GAME IN A NUTSHELL: You never know what kind of ballgame you might see on a random Monday night in May. The 24,505 who came to Nationals Park tonight — or, at least, those who made it all the way to the end — were treated to one of the best-played, back-and-forth, dramatic, random Monday night games in May they'll ever see.

The Reds pushed across two runs against Stephen Strasburg, who was hurt by a couple of uncharacteristic hit-by-pitches but battled through some tough situations and notched some big outs. Mike Leake, meanwhile, carried a shutout into the seventh inning until Nate McLouth and Denard Span combined to bring home the Nationals' first run of the night and cut the deficit to 2-1.

The Reds have had the NL's worst bullpen this season, while the Nationals have boasted the majors' most-productive lineup from the seventh inning on, and those reputations held true for most of the night. The Nats scratched out the tying run off the imposing Aroldis Chapman in the bottom of the ninth, thanks to Danny Espinosa's double and subsequent flyballs from Kevin Frandsen and Scott Hairston.

That sent the game to extra innings, where Rafael Soriano escaped a jam in the top of the 10th thanks to a whopper of a play at third base by Anthony Rendon and then a catch at the warning track in left by Frandsen. Drew Storen had to escape a jam of his own in the top of the 11th, striking out Ryan Ludwick with the go-ahead run on third thanks to a beautiful changeup. The Nationals set the stage for a winning rally in the bottom of the 12th, and Wilson Ramos thought he delivered a walk-off single up the middle ... only to be stone-cold robbed by Brandon Phillips. Two innings later, Billy Hamilton robbed Rendon of a game-winning hit with a diving catch in center that left the Nats bench stunned.

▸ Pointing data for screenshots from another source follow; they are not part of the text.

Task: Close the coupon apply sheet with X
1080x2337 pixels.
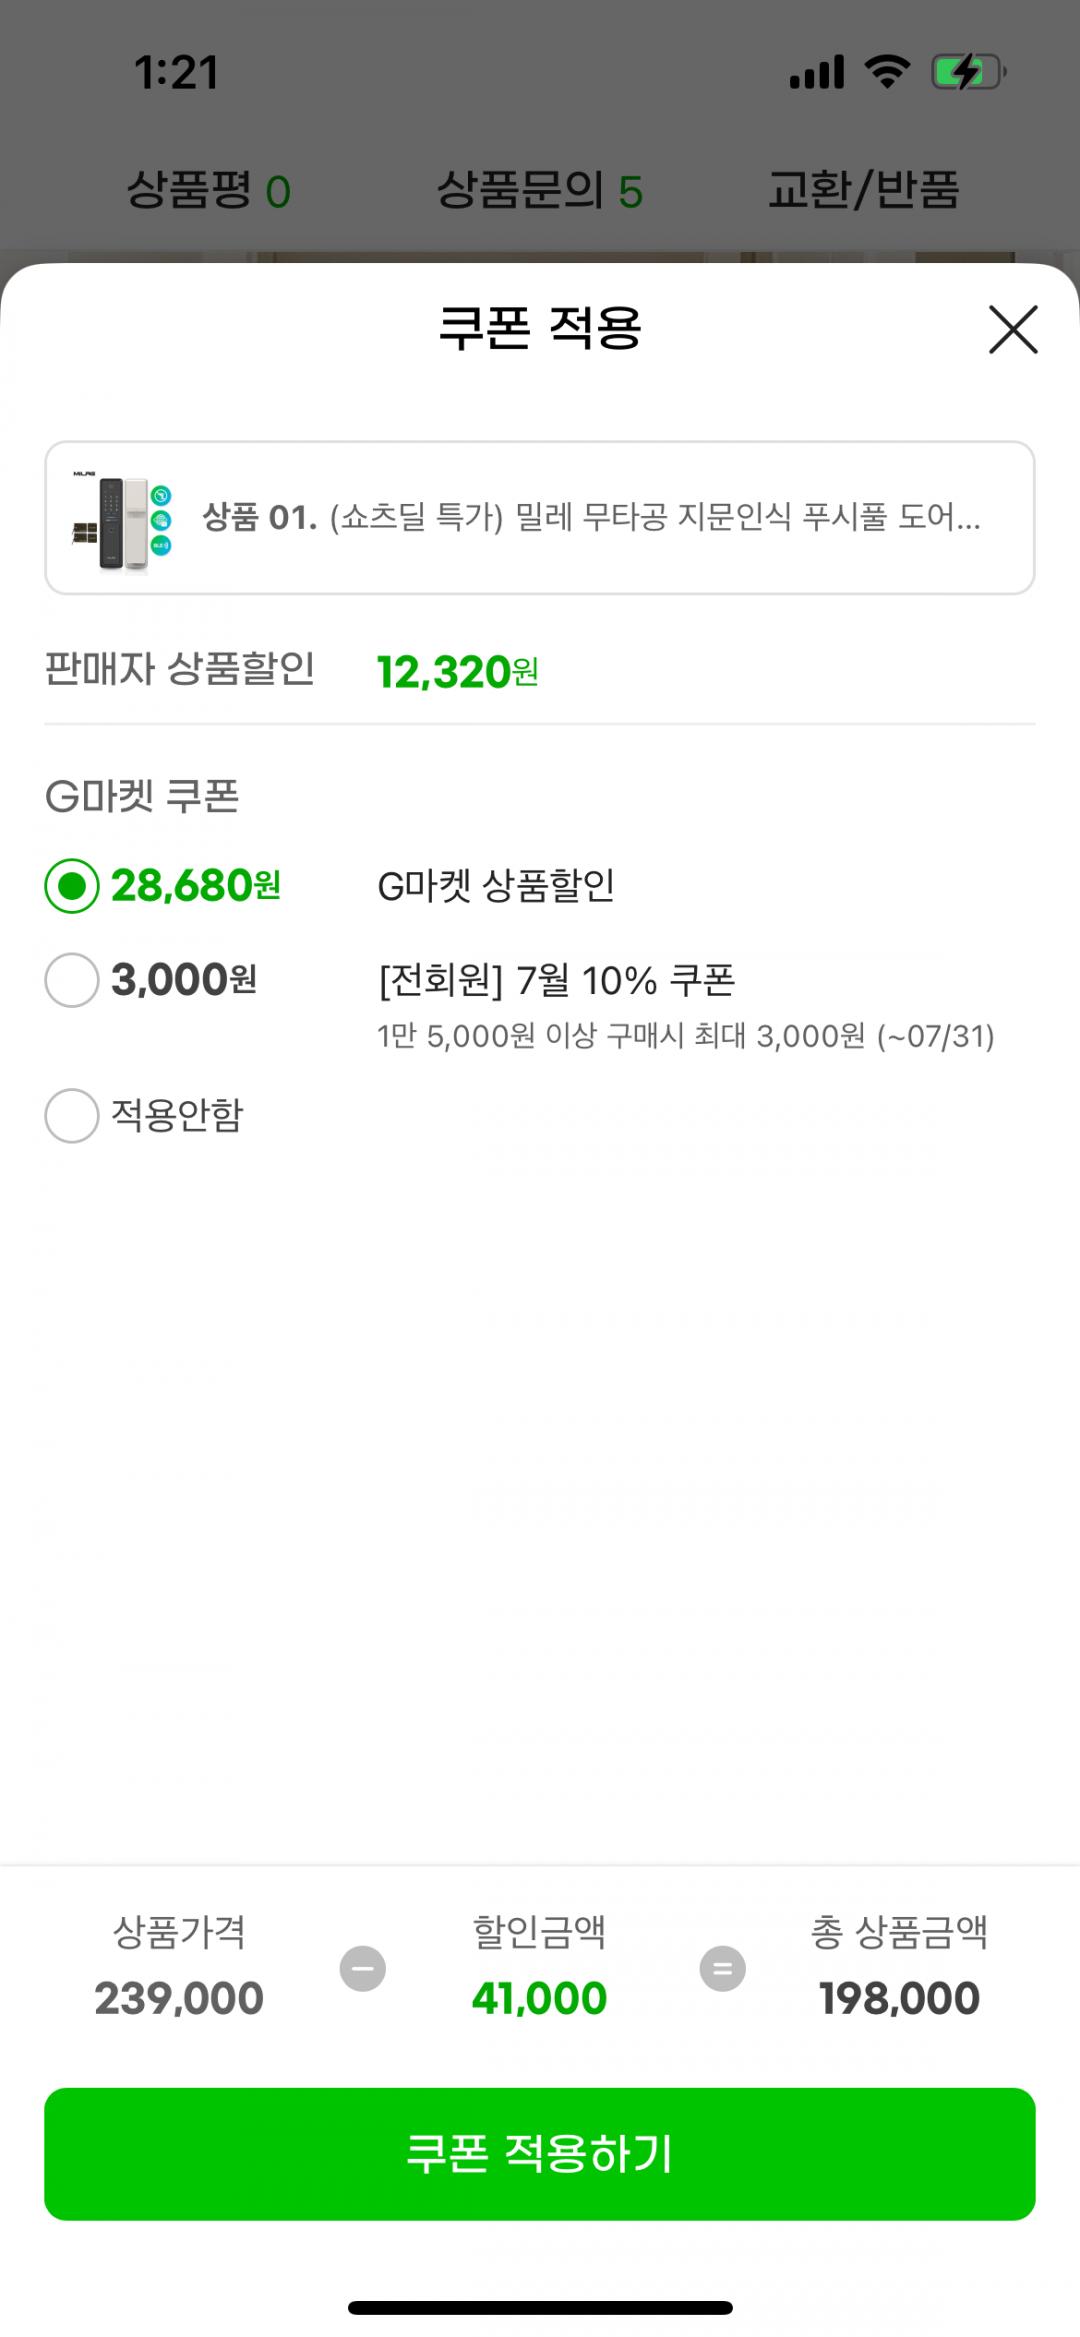Action: (1013, 330)
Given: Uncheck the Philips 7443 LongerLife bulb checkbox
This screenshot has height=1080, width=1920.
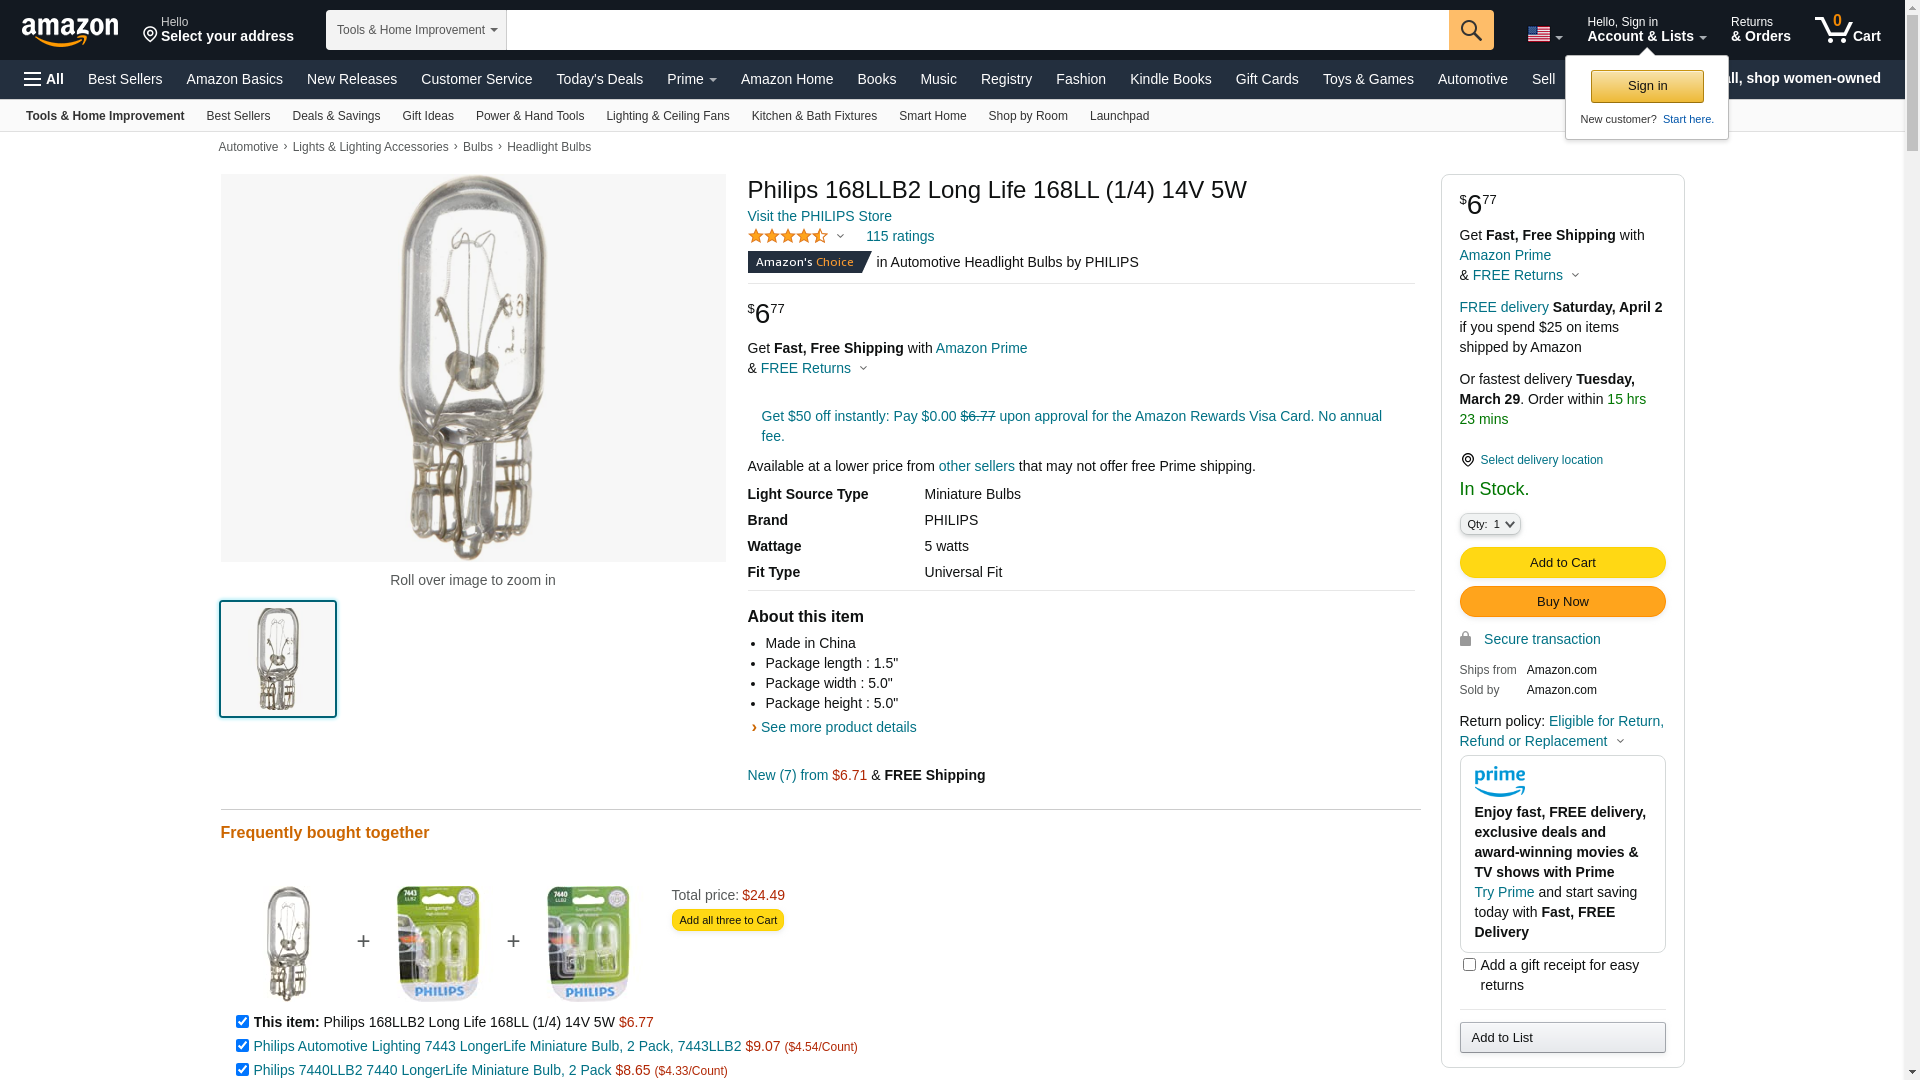Looking at the screenshot, I should 242,1046.
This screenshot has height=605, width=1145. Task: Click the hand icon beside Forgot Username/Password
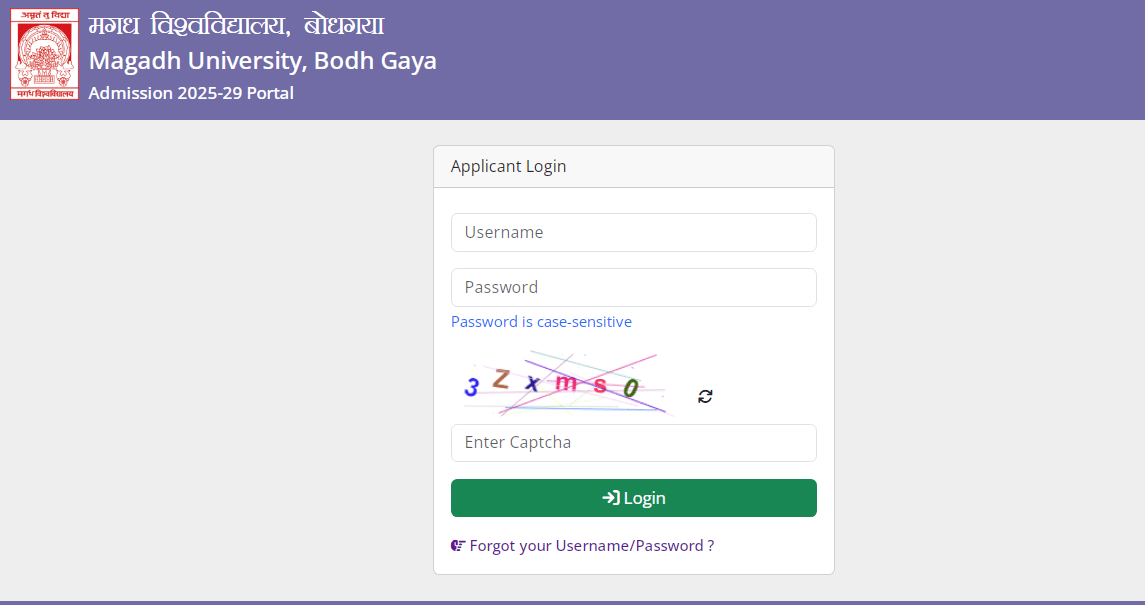458,545
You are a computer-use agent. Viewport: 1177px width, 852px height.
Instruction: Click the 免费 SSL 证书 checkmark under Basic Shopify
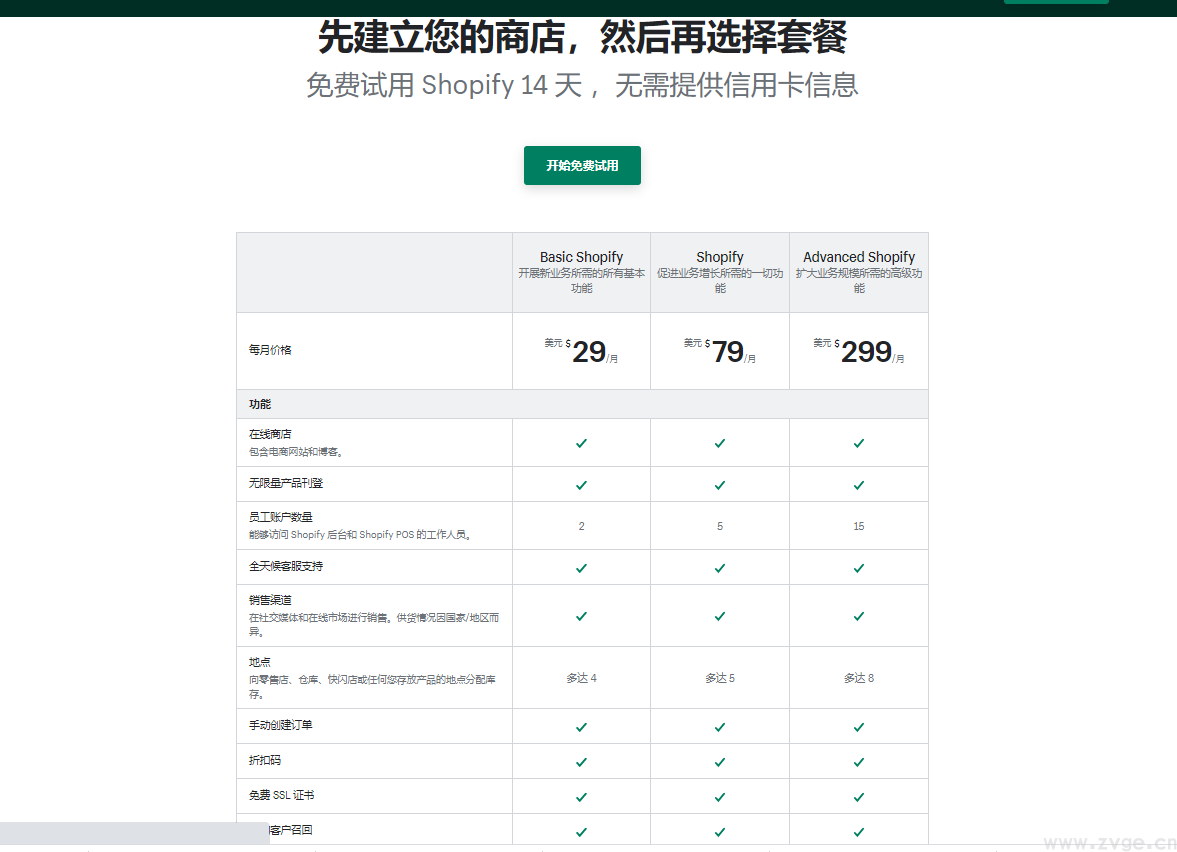[x=581, y=795]
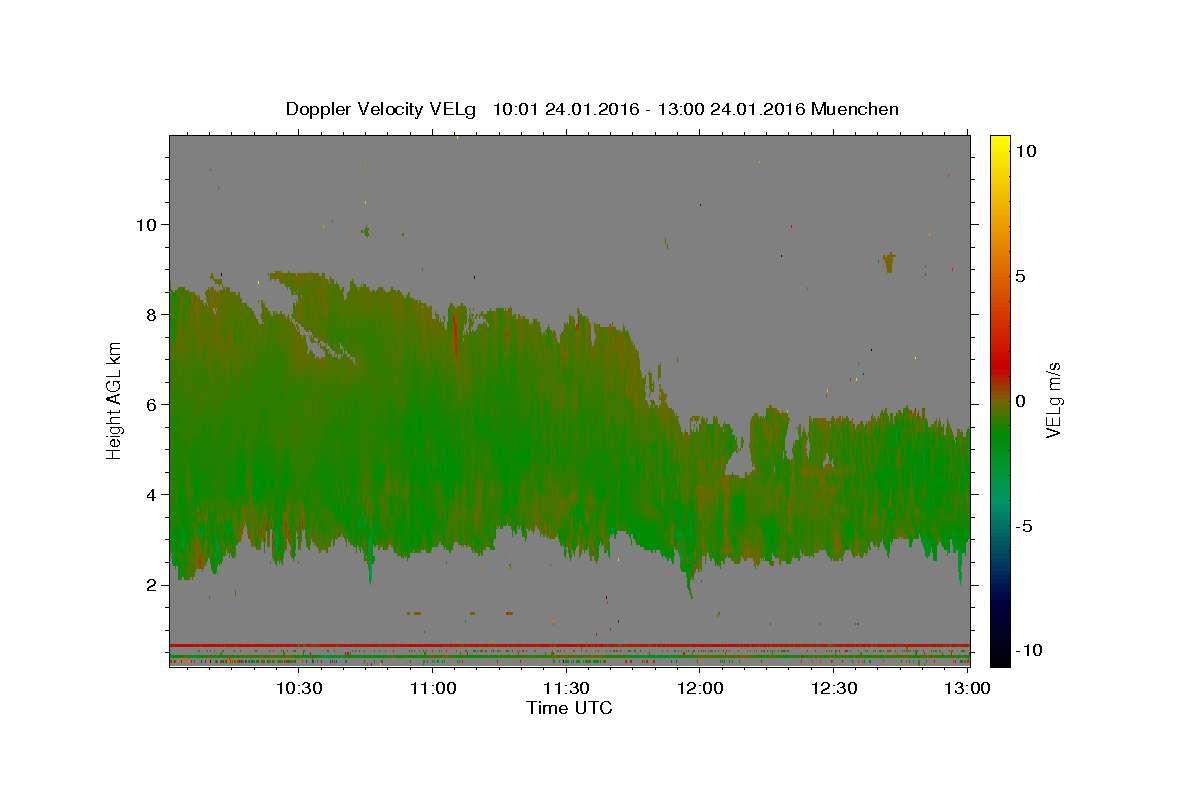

Try as they might to keep pitching perfect baseball, the Nationals' relief corps just couldn't hang on forever. Ross Detwiler served up a two-run homer to Todd Frazier in the top of the 15th, snapping a ridiculous, 27 2/3-innings scoreless streak by this bullpen. The Nats managed to score one run in the bottom of the inning but couldn't produce the second run needed to keep this fantastic ballgame for a random Monday night in May going on.

HITTING HIGHLIGHT: It takes something special to take down Chapman in the bottom of the ninth, but the Nationals are perhaps as well-equipped as anyone to do it. Espinosa, Frandsen and Hairston all hit lefties well, and they showed it during their game-tying rally. Espinosa turned on a 99-mph fastball and roped it down the left-field line for a double. Frandsen then sent a 100-mph fastball to deep left-center, advancing Espinosa to third. Hairston finished it off by lofting another 99-mph fastball to deep left field, allowing Espinosa to easily score the run that gave the Nationals new life.

PITCHING HIGHLIGHT: This was an odd outing by Strasburg, though by no means a poor one. The Reds put a man in scoring position in all seven innings he was on the mound, yet only two scored. And each of those reached base when hit by a Strasburg pitch. All things considered, the right-hander did a nice job escaping a whole lot of jams, with Cincinnati going 0-for-6 with runners in scoring position through the game's first three innings. Strasburg also was well aware of Billy Hamilton's baserunning antics and deftly quick-pitched when the speedster tried to steal home in the seventh. Strasburg didn't get the win tonight, but he pitched well enough to earn it.

KEY STAT: With 27 2/3 consecutive scoreless innings before Frazier's homer, the Nationals bullpen briefly held a collective 1.97 ERA, best in the majors.

UP NEXT: Johnny Cueto hasn't been getting a whole lot of attention this year, but he deserves it. The Reds right-hander is 4-2 with a 1.25 ERA and is the first pitcher in modern MLB history to throw at least seven innings and allow five or fewer hits in his first nine starts of a season. So that's quite a challenge for the Nats at 7:05 p.m. Tuesday night. Doug Fister, who was excellent last time out in Arizona, will need to be in top form once again.